= Provided text =
Thomson, du Plessis keep Rocks alive with close win

Grant Thomson struck a courageous 71 not out, and in the company of Faf du Plessis, whose purple patch extended into a third fifty in four games, steered a tricky chase with three balls to spare

Thomson, du Plessis keep Rocks alive with close win
Paarl Rocks 172 for 4 (Thomson 71*, du Plessis 61, Olivier 3-30) beat Jozi Stars 170 for 6 (Van der Dussen 83*, Mungroo 3-29) by six wicketsHaving totaled 17 runs in three games until Sunday, Grant Thomson left behind his mark in the 2018-19 Mzansi Super League with a courageous 71 not out to keep Paarl Rocks alive in the competition, after a tight chase against Jozi Stars at the New Wanderers Stadium. Barring a reprieve owing to a missed stumping on the ball before he hit the winning runs - which arrived via a crunching extra cover drive - Thomson played a mature, and largely composed innings, giving the Rocks, facing a must-win, victory with three balls to spare.

= Dataset =
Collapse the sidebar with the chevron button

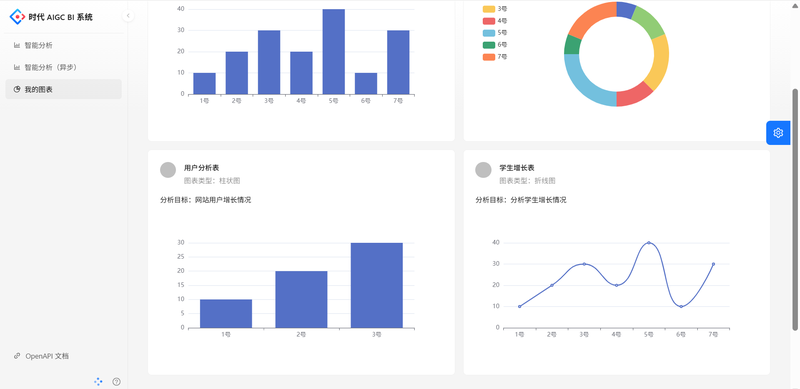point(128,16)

* * *

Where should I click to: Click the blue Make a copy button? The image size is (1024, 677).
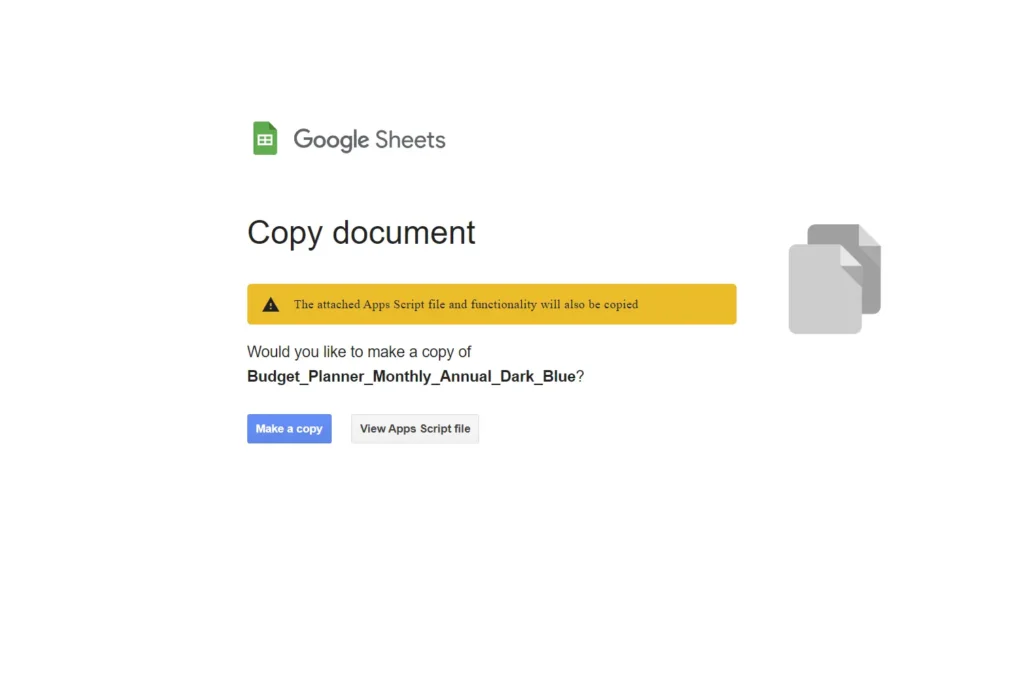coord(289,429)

...

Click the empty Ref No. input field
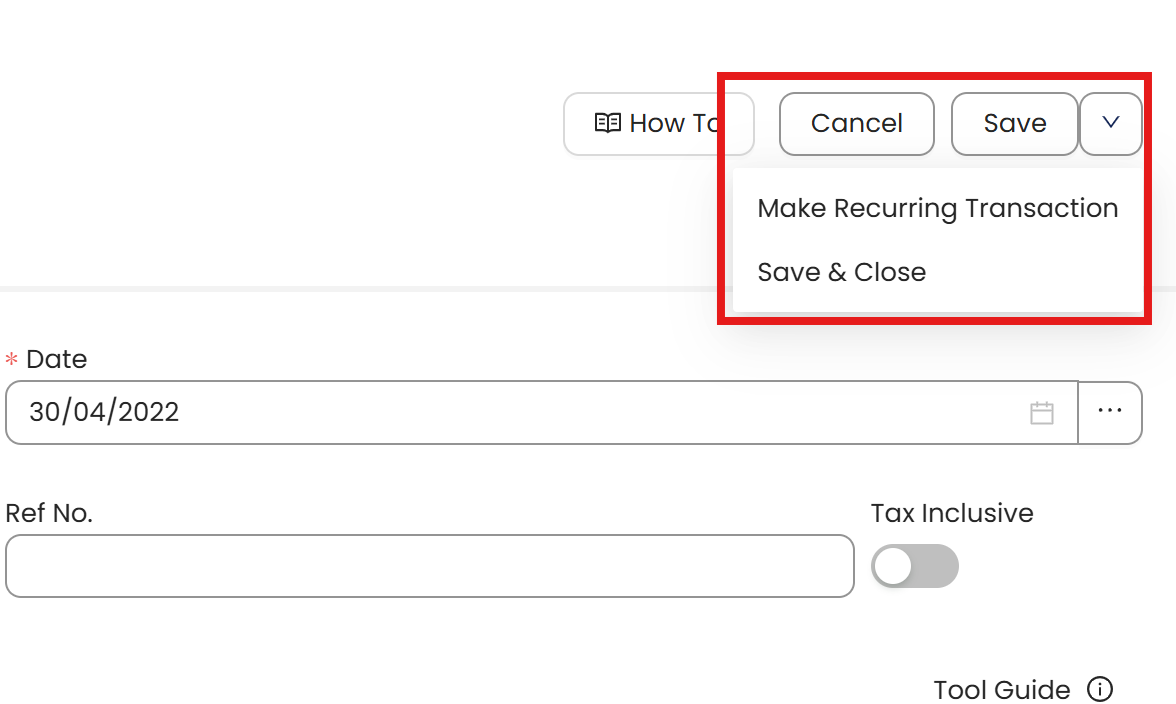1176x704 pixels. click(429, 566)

= Aim of the task =
Continue the match report on the Paarl Rocks' win over Jozi Stars, starting right after its last sentence.

= Result below =
Contributing in equal measure to the win was Faf du Plessis, who continued to dominate bowling attacks with his third half-century in four matches. While Thomson crucially stayed until the end, it was du Plessis who provided Rocks with the impetus to their chase, launching a barrage of boundaries in a domineering display that gave them the security against a brief death-overs stutter and come out unscathed.
As if the pressure of a must-win and a chase of 171 wasn't enough, Rocks had lost two wickets halfway through the third over when the two joined hands. Duanne Olivier hit Rocks with wickets off successive deliveries in his first over, first getting Cameron Delport to top-edge a pull by generating extra bounce, and then harrying Aiden Markram with pace to draw an inside edge onto the stumps.
Kagiso Rabada was even quicker in the next over, hitting upwards of 145-kmph consistently and beating the bat outside off. The downside of that sort of pace, however, is the ball flying off the bat even if the timing and connection are a little off, and once Thomson punched Rabada for a four through extra cover off the last ball of that over, Rocks quickly moved into the ascendancy.
Olivier undid his good work in his previous over by losing his lengths against du Plessis, who cracked him for a brace of fours. Thomson and du Plessis then closed out the Powerplay by pillaging 19 runs off Dan Christian.
Du Plessis was the aggressor through most of this passage. Pulling, driving and punching pristinely, he collected his first 20 runs at a strike rate of nearly 300. It meant Thomson could settle into neatly nudging the ball around into the gaps and turn the strike over, forming the ideal complement in such a situation.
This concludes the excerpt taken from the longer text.